**GIVEN PASSAGE:**
When I fell and sprained my ankle I had to deal with it on my own since I was not traveling with anyone. I admit, it would have been nice to have company at that point. But I wasn’t really alone. The staff behind the bar of the restaurant downstairs gave me ice whenever I asked for it. They called the emergency clinic for me on Sunday morning to ask if they were open and would see me. They called a taxi for me. The clinic evaluated me, gave me an anti-inflammatory injection and charged me nothing (thank you taxpayers of Spain), the same taxi driver returned to take me to the next town. My hosts there provided an ice pack and got it for me whenever I asked for it, invited me to join them for their family lunch the second day I was there, made an appointment for me at the physiotherapist (who worked on my foot, ankle and knee for an hour and a half and charged me all of 30 Euros. Again, thank you Spanish tax payers.) And a friend I made while crossing the Pyrenees, part of the “Camino family” that was together for just four days but became fast friends, offered to leave her Camino and come help me if I needed her. If I had broken my ankle and was unable to walk at all, I probably would have accepted her offer. I knew it was sincere.
One of the learnings of this time is not just that we all depend on the kindness of strangers, but that most of us (perhaps true narcissists are the exception) want, even need, to offer that kindness. And, I don’t know that much about narcissists/narcissism, but I guess if showing kindness fed their self-image, even they would have a need to show kindness! Humanity is a big web; we are woven together. That is hard to see sometimes because we are so fractured and divided politically. But even when we are on polar opposite sides of an issue, you can often still see this deepest impulse to respond to each other when we are in need—remember the story of opposing protestors stopping to help a man who had a heart attack or had collapsed for some reason?
That is something I want to hold on to from this sabbatical time. How everyone supported each other, how total strangers were eager to help, how everyone recognized that we are all on the same path—whether we are walking or providing hospitality and support for those who are walking. We are all pilgrims learning to walk through life, helping each other on the way, walking each other home, as Ram Dass said.

**TASK SET:**
A. In the passage about the sprained ankle, how much did the physiotherapist charge?
B. Please quote the passage about the sprained ankle between "That is something" and "Ram Dass said.", inclusive.

**AVAILABLE DATA:**

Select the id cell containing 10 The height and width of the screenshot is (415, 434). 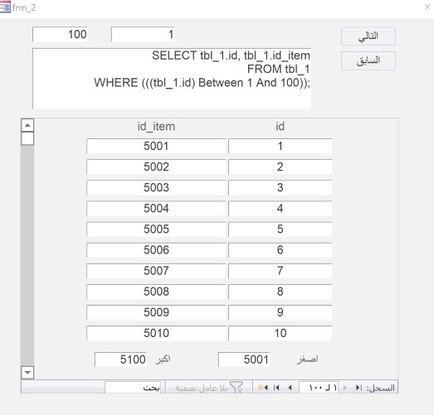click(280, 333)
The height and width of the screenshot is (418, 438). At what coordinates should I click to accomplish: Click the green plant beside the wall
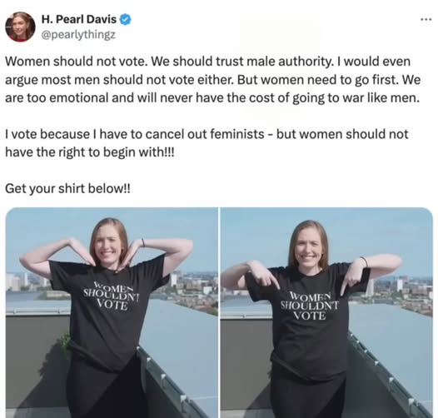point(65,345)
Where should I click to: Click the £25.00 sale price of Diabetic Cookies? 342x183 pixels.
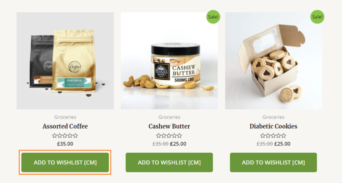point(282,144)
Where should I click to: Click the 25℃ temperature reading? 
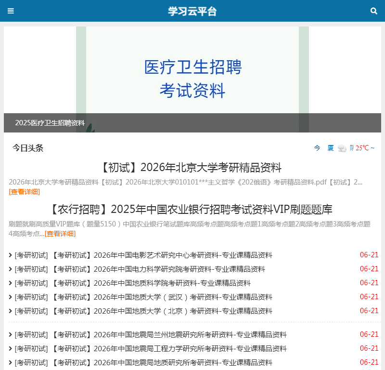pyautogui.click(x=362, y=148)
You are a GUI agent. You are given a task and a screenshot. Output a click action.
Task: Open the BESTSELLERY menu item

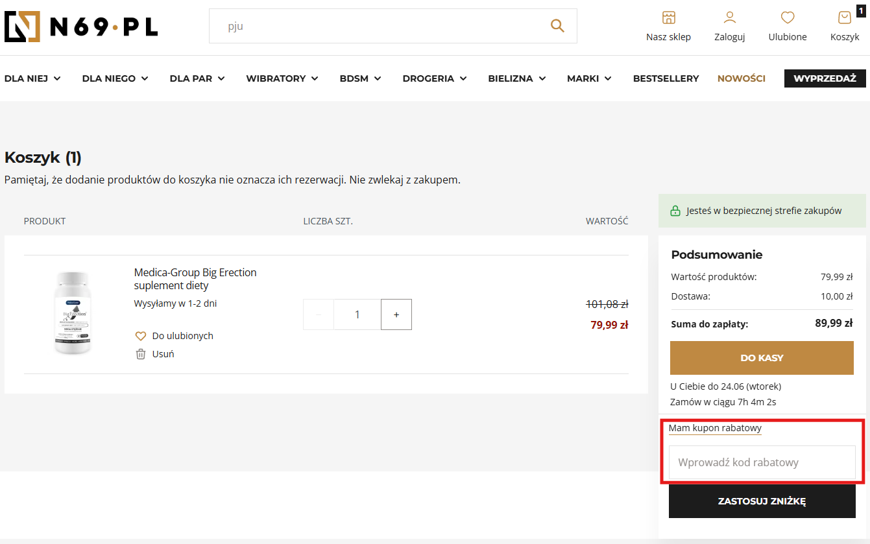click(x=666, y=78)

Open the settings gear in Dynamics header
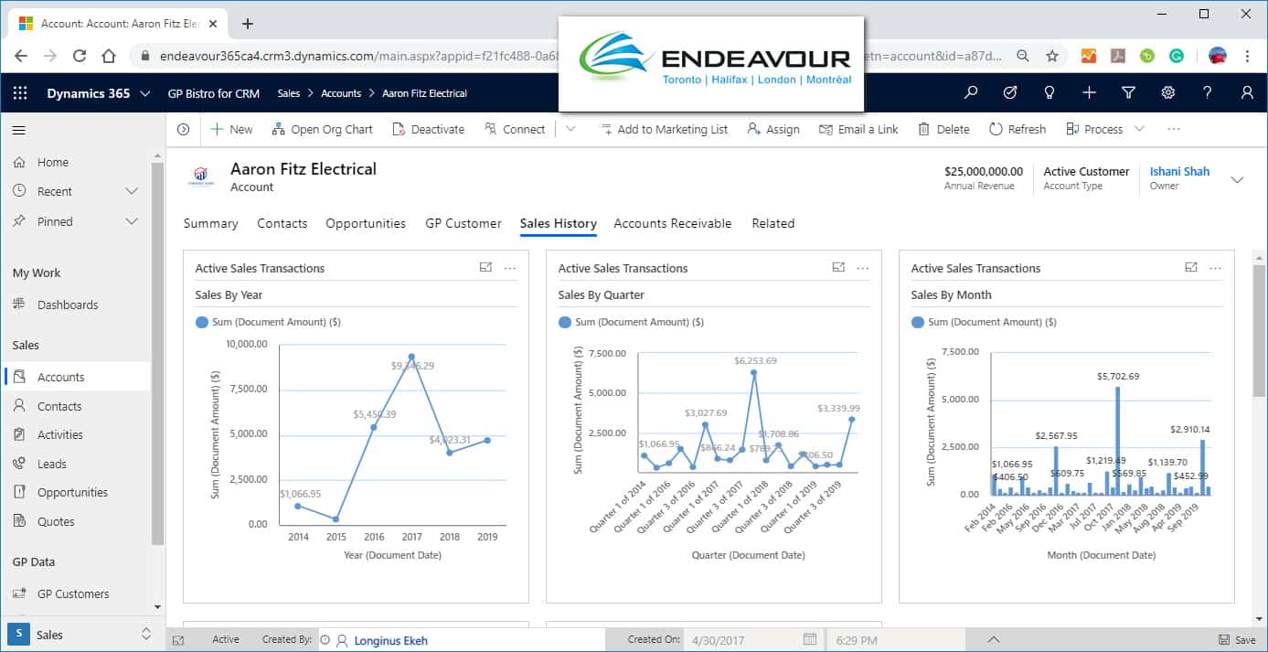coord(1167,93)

...

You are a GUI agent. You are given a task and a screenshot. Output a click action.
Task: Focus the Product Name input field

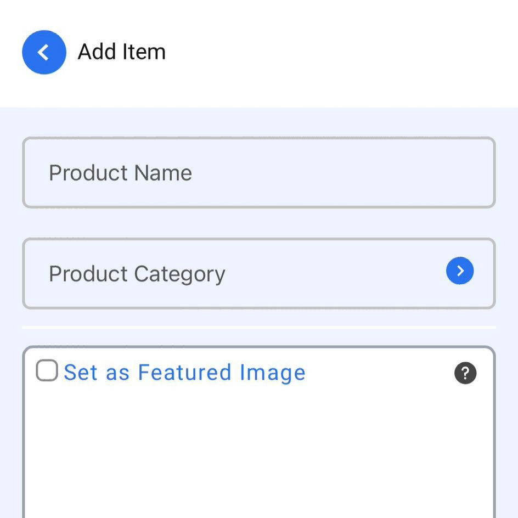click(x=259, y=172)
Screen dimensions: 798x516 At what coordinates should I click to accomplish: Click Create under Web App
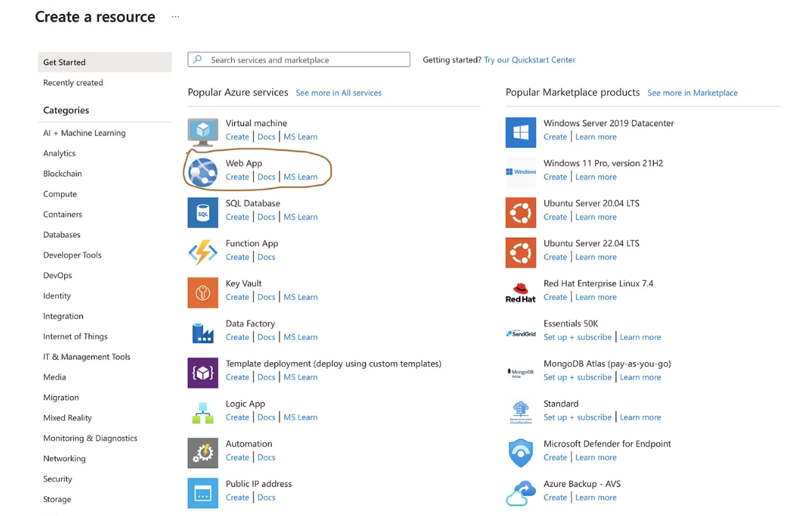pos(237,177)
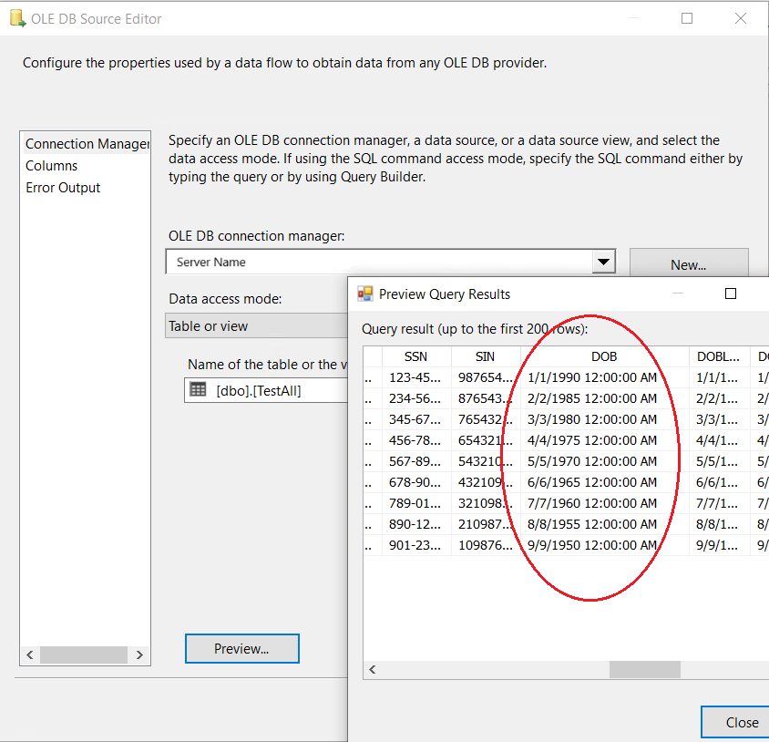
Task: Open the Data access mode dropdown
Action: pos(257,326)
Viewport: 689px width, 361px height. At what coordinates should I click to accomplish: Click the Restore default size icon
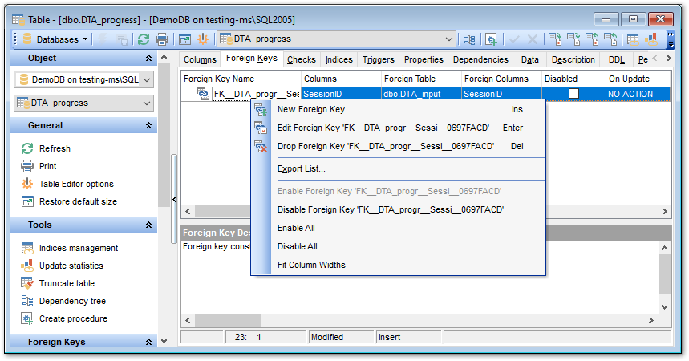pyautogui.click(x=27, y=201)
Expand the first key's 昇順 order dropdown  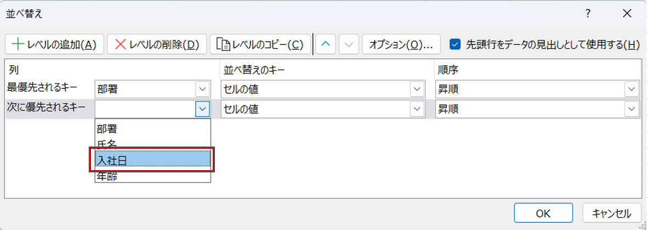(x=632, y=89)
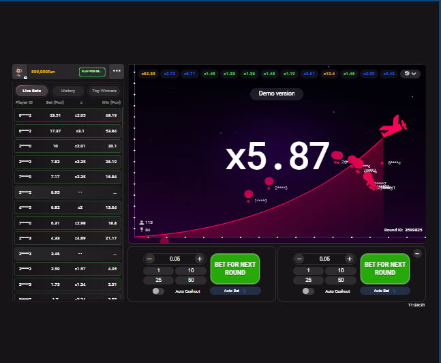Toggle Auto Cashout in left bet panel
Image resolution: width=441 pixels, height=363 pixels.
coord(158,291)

...

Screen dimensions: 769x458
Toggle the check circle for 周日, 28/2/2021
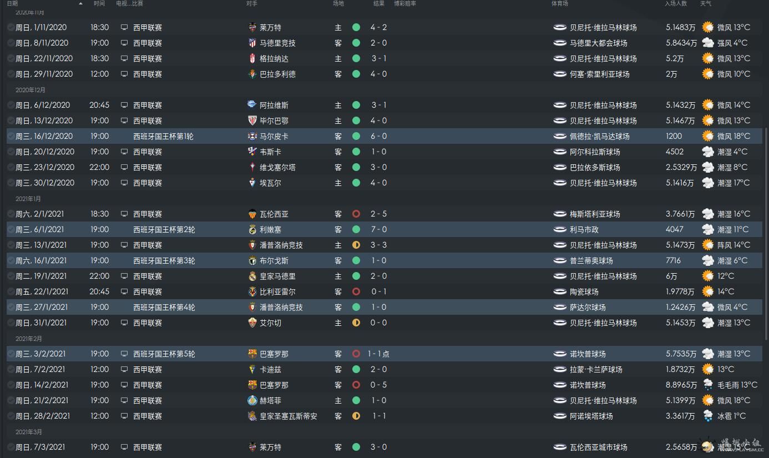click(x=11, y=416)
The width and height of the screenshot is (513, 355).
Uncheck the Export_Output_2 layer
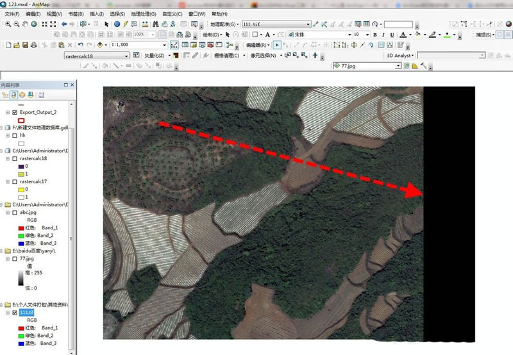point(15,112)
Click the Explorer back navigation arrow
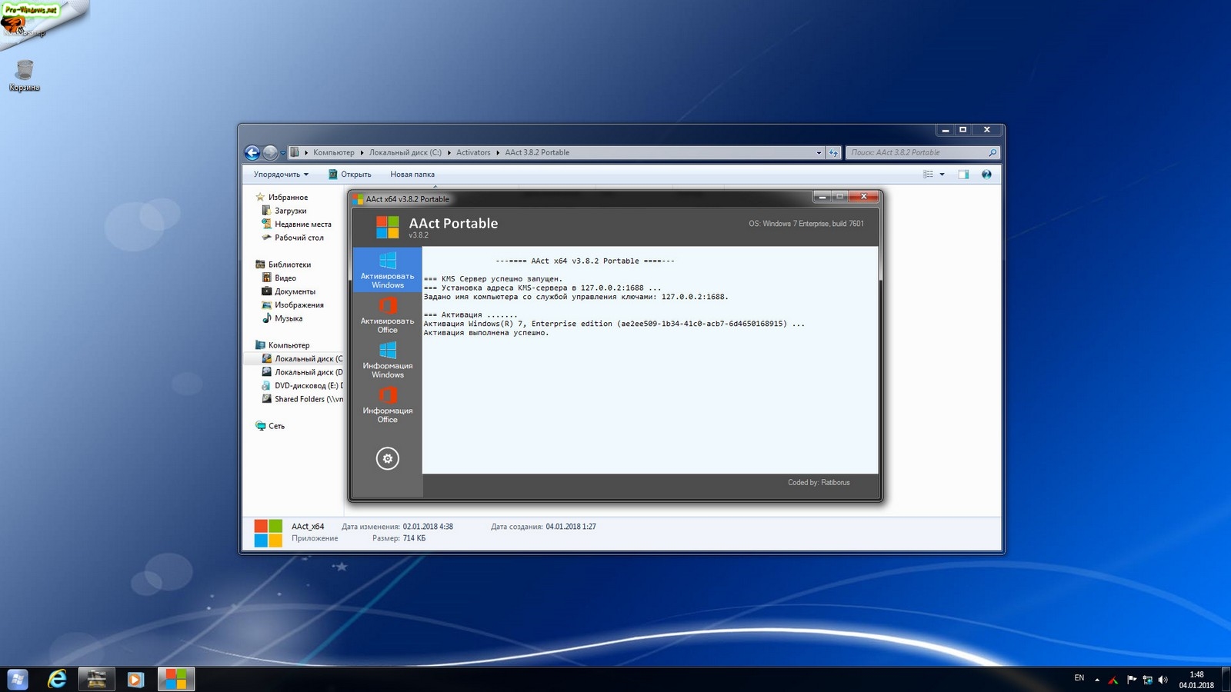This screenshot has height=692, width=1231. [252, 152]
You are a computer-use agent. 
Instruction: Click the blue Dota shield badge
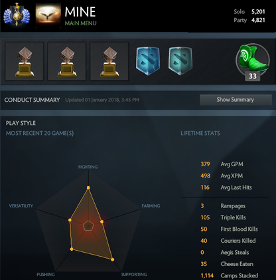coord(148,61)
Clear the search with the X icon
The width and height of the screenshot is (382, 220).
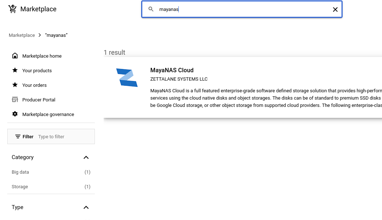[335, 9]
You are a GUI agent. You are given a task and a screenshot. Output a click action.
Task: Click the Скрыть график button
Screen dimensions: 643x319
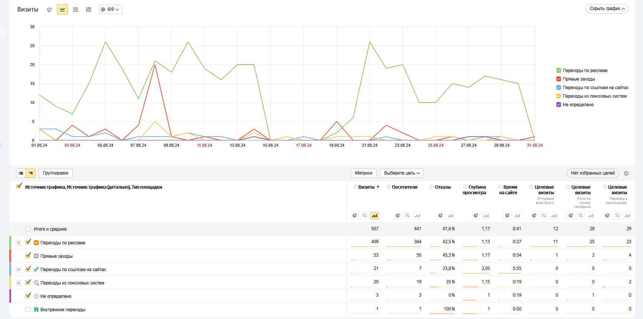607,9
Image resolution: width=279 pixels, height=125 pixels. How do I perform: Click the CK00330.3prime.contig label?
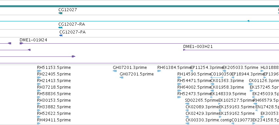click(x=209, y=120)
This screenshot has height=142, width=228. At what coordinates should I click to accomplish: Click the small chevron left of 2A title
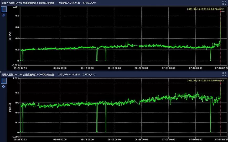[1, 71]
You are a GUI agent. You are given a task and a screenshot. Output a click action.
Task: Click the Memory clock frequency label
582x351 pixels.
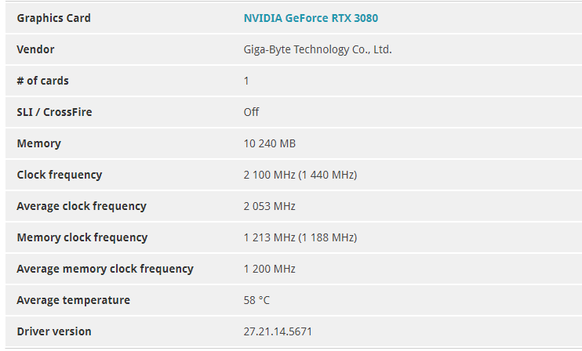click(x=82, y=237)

**OUTPUTS FOR THE TASKS:**
A. 30 Euros.

B.
That is something I want to hold on to from this sabbatical time. How everyone supported each other, how total strangers were eager to help, how everyone recognized that we are all on the same path—whether we are walking or providing hospitality and support for those who are walking. We are all pilgrims learning to walk through life, helping each other on the way, walking each other home, as Ram Dass said.